# Ziektes & Aandoeningen > Lever, nieren en blaas >  Bijniertumor Symptomen - Artikel

## Agnes574

Feochromocytoom (bijnier-tumor) 

Mogelijke verschijnselen/symptomen (o.a.) 
Hevige hoofdpijn, netvliesbloedingen, duizeligheid bij plotseling opstaan, hartkloppingen en woede-aanvallen. 

(bron: consumed.nl)

----------


## Agnes574

Symptomen bijniertumor

Een bijniertumor (gezwel) is een zeldzame aandoening. Ze komen voor in de schors en in het merg van de bijnier. De meeste zijn goedaardig en veroorzaken geen klachten. Als u wel klachten heeft dan ontstaan die doordat uw bijnier teveel hormonen of adrenaline aanmaakt. Doordat uw bijnier veel verschillende hormonen maakt kan een bijniertumor ook veel verschillende symptomen hebben. 

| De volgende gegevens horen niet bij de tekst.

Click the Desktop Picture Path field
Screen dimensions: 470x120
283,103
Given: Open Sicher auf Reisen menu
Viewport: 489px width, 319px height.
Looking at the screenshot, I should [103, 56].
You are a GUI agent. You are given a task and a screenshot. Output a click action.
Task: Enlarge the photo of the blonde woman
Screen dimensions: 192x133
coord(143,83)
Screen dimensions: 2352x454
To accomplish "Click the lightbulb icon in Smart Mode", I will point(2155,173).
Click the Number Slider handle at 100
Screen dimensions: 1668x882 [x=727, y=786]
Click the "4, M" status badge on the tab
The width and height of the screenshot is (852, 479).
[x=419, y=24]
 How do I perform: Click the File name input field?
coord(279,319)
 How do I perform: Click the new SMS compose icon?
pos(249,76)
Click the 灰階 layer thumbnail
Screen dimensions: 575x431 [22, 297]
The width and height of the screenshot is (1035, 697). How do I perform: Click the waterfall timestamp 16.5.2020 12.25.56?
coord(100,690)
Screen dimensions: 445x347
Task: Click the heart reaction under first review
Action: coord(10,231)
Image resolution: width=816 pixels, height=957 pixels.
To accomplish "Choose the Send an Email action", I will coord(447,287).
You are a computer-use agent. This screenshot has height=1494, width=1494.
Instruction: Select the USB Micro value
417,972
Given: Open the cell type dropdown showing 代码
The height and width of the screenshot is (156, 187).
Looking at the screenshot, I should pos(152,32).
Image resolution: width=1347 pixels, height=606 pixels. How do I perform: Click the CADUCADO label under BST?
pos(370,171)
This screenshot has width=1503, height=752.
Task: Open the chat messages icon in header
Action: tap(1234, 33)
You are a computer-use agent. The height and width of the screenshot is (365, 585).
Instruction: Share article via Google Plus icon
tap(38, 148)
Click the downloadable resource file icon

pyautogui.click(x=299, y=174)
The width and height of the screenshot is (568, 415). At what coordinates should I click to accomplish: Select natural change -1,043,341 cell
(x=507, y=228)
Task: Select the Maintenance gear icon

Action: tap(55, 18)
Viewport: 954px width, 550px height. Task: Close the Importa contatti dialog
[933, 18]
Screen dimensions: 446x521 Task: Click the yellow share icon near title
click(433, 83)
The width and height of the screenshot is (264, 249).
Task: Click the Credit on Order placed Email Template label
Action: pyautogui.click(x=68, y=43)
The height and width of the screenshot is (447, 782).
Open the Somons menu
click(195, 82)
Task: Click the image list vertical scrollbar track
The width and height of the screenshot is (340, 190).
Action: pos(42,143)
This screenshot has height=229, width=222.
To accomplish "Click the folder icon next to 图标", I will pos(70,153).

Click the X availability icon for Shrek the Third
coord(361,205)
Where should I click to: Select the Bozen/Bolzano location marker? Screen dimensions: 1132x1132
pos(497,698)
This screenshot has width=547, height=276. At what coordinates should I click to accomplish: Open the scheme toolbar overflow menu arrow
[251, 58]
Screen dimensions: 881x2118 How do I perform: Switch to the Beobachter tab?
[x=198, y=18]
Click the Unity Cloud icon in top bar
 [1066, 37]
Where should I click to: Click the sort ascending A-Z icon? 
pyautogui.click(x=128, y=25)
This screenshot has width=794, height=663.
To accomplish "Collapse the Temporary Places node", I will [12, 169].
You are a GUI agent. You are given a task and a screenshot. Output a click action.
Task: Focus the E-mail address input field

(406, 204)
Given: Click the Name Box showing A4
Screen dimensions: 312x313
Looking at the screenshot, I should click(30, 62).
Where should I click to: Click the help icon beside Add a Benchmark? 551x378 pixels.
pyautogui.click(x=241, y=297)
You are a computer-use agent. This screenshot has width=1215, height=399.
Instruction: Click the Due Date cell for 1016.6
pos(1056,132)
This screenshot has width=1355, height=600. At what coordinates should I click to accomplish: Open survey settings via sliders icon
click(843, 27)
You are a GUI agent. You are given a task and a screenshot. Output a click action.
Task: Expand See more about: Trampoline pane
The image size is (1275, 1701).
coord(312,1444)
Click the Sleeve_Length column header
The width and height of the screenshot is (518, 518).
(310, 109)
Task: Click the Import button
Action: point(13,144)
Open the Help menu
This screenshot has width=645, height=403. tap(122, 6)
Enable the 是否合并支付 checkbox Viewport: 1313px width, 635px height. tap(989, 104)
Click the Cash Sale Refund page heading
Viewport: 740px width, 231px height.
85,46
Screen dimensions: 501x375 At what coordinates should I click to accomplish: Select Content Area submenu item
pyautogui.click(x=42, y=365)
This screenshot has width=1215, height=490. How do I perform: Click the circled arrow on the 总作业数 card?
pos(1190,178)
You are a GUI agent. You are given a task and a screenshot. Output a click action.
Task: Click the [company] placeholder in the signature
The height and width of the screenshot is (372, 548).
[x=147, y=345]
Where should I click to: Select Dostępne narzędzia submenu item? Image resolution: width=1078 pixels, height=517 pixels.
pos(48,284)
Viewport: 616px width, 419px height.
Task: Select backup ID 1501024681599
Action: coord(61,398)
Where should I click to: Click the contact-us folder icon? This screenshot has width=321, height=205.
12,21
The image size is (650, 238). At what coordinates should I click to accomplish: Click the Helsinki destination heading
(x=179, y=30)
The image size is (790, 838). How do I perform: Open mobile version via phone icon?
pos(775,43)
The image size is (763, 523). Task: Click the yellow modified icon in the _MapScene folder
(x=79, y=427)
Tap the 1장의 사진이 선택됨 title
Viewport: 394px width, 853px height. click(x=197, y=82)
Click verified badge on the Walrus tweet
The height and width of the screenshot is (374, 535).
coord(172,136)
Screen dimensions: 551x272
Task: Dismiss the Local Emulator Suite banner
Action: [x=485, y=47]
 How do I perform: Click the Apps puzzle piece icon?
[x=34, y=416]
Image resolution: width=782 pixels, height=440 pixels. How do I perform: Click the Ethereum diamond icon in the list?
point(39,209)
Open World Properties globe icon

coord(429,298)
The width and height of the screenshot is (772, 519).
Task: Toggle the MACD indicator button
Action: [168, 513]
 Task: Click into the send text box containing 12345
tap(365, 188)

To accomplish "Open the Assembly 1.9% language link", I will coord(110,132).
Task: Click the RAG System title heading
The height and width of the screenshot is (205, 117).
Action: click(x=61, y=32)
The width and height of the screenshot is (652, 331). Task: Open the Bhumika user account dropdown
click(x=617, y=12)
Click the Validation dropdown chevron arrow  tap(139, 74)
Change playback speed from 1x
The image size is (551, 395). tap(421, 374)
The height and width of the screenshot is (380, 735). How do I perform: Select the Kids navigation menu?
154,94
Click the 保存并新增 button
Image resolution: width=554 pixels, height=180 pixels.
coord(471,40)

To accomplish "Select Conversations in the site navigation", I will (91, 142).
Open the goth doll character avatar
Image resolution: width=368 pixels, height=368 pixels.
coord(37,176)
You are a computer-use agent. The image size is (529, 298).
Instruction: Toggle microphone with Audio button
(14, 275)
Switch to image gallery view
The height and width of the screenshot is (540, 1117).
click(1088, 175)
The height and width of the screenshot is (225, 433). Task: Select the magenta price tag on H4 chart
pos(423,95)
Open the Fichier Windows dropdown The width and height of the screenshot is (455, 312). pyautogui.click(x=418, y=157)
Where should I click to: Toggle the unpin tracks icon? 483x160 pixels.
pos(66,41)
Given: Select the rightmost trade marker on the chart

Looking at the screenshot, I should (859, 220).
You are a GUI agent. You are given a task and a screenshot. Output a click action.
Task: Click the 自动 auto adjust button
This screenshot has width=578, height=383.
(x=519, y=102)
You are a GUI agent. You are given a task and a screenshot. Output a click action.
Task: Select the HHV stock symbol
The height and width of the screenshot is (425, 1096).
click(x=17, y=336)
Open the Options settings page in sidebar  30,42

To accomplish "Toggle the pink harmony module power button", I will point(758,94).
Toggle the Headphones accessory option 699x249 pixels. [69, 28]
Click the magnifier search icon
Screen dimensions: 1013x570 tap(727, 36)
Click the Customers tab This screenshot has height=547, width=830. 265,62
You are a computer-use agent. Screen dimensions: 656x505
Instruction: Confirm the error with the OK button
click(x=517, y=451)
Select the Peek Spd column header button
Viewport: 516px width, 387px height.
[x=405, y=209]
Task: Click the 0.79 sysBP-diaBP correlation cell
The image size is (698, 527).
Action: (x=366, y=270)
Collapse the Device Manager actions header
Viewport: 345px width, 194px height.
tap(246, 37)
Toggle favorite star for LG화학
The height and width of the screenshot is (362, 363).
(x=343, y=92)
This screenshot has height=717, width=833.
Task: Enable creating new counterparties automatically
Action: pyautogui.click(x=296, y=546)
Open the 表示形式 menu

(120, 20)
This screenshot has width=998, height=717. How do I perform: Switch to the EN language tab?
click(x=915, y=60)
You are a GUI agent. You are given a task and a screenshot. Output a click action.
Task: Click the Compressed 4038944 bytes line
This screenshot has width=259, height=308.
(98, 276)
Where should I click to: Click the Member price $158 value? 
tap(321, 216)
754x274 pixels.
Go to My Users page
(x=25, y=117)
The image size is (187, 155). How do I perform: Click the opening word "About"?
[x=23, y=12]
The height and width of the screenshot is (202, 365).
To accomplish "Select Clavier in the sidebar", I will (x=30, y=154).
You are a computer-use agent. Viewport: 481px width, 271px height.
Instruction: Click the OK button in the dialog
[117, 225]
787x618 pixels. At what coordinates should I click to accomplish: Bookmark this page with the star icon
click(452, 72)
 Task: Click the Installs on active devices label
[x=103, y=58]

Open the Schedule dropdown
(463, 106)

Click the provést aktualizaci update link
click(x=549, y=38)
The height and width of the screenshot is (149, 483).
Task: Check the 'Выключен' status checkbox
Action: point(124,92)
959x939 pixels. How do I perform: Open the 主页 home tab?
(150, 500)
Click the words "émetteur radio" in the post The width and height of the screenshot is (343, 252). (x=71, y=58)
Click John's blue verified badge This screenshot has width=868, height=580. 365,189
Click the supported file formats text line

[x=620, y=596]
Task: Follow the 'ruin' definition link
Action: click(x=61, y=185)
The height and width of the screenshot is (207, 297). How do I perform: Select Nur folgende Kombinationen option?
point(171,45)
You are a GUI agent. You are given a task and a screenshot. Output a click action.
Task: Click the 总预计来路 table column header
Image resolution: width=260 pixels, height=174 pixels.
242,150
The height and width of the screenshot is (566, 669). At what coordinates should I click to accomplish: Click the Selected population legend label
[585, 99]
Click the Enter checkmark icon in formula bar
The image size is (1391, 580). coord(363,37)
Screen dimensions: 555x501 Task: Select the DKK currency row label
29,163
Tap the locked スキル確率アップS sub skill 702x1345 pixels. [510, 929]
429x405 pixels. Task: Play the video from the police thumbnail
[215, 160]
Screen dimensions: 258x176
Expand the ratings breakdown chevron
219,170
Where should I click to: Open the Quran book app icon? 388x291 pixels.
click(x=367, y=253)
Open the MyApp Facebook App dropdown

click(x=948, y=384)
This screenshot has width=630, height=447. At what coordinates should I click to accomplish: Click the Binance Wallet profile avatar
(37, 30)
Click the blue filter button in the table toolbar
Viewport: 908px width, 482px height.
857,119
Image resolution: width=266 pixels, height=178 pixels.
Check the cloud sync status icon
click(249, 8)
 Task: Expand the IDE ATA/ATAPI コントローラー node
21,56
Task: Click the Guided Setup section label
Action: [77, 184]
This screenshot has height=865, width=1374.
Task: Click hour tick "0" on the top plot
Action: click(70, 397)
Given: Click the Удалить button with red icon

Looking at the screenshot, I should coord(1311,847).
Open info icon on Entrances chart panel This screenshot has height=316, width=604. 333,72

Enkele van de mogelijke symptomen zijn een te hoge bloeddruk, overgewicht op de borst, buik en/of billen, en mannelijke haargroei bij vrouwen

(bron: umcg.nl)

----------


## Agnes574

De tumoren van de bijnieren worden feochromocytomen genoemd. Omdat deze tumoren uitgaan van bijniercellen produceren zij ook hormonen die in de bloedbaan terecht komen en in het hele lichaam werken. 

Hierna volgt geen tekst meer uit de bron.